Please participate only if you consider yourself an active member of the Debian community (for example participating in the debian-devel mailing list, maintaining packages, etc.).
Of course, we will publish the results after the survey ends.
Thanks!
Best regards,
the Debian systemd maintainers
20 May 2013 4:52pm GMT
Thorsten Glaser: DynDNS

Apparently (hi Zhenech, found on Plänet Debian), a Man does not only need to fork a child, plant a tree, etc. in their life but also write a DynDNS service. Perfect for opening a new tag in the wlog called archæology (pagetable.com - Some Assembly Required is also a nice example for these).
Once upon a time, I used SixXS' heartbeat protocol client for updating the Legacy IP (known as "IPv4" earlier) endpoint address of my tunnel at home (My ISP offers static v4 for some payment now, luckily). Their client sucked, so I wrote on in ksh, naturally.
And because mksh(1) is such nice a language to program in (although, I only really begun becoming proficient in Korn Shell in 2005-2006 or so, thus please take those scripts with a grain of salt, I'd do them much differently nowadays) I also wrote a heartbeat server implementation. In Shell.
The heartbeat server supports different backends (per client), and to date I've run backends providing DynDNS (automatically disabling the RR if the client goes offline), an IP (IPv6) tunnel of my own (basically the same setup SixXS has, without knowing theirs), rdate(8) based time offset monitoring for ntpd(8), and an eMail forwarding service (as one must not run an MTA on dynamic IP) with it; some of these even in parallel.

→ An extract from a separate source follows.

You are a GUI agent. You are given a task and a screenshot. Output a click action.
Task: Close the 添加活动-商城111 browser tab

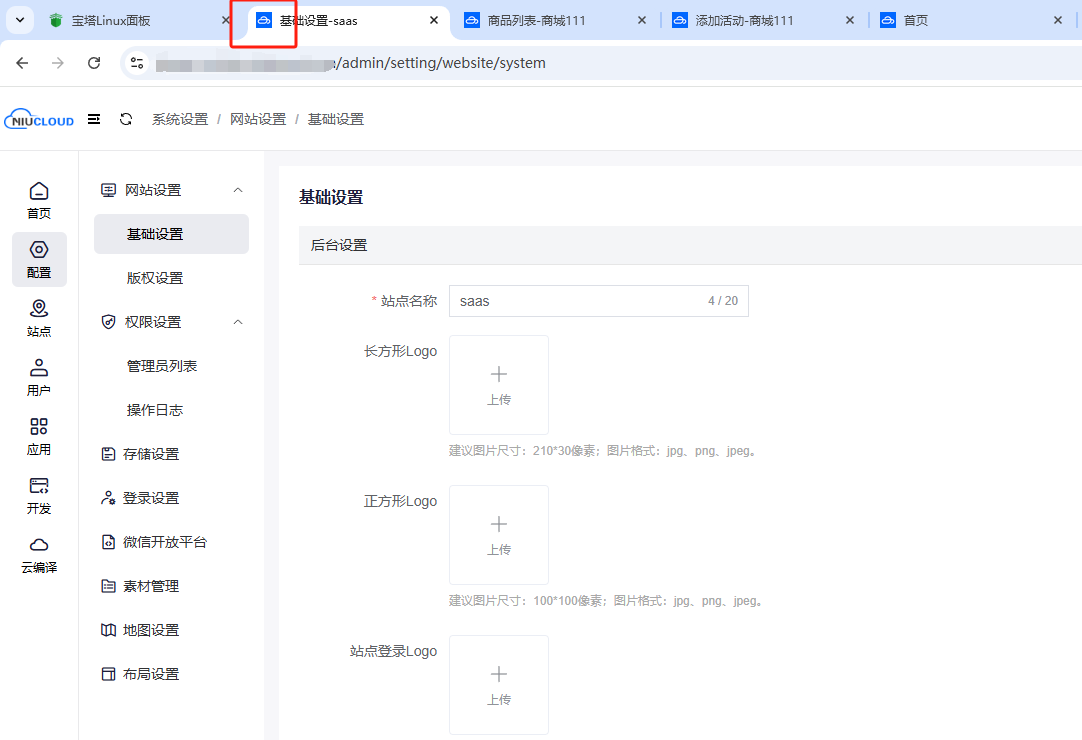[x=850, y=20]
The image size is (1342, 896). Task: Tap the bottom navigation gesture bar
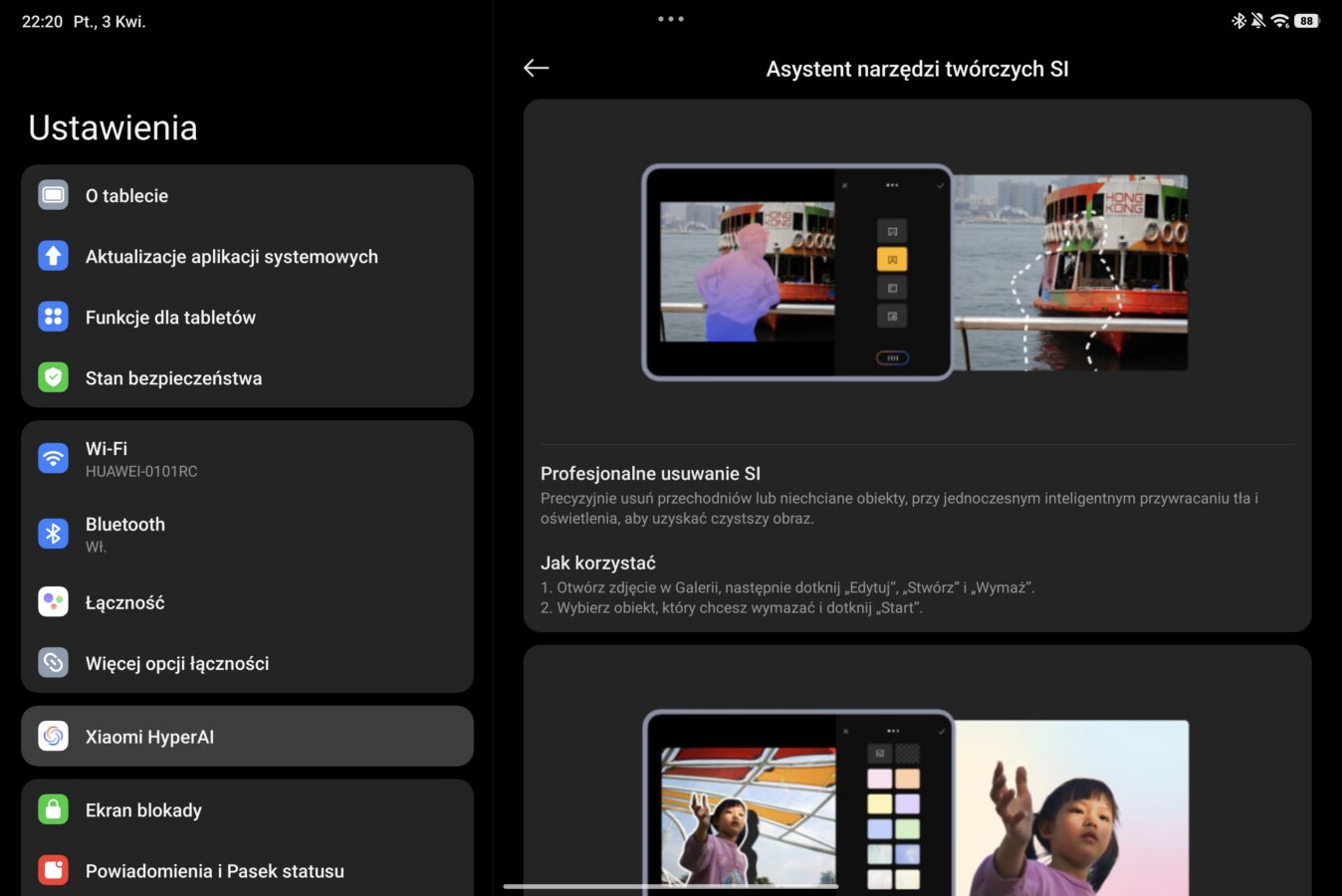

Not all of it is documented, but I've written up most things in CVS. There also were some issues (mostly to do with killing sleep(1)ing subprocesses not working right), so it occasionally hung, but very rarely. Running it under the supervise of DJB dæmontools was nice, as I was already using djbdns, since I do not understand the BIND zone file format and do not consider MySQL a database (and did not even like databases at all, back then). For DynDNS, the heartbeat server's backend simply updated the zone file (by either adding or updating or deleting the line for the client) then running tinydns-data, then rsync'ing it to the djbdns server primary and secondaries, then running zonenotify so the BIND secondaries get a NOTIFY to update their zones (so I never had to bother much with the SOA values, only allow AXFR). That's a really KISS setup ☺
Anyway. This is archæology. The scripts are there, feel free to use them, hack on them, take them as examples… even submit back patches if you want. I'll even answer questions, to some degree, in IRC. But that's it. I urge people to go use a decent ISP, even if the bandwidth is smaller. To paraphrase a coworker after he cancelled his cable based internet access (I think at Un*tym*dia) before the 2-week trial period was even over: rather have slow but reliable internet at Netc*logne than "that". People, vote with your purse!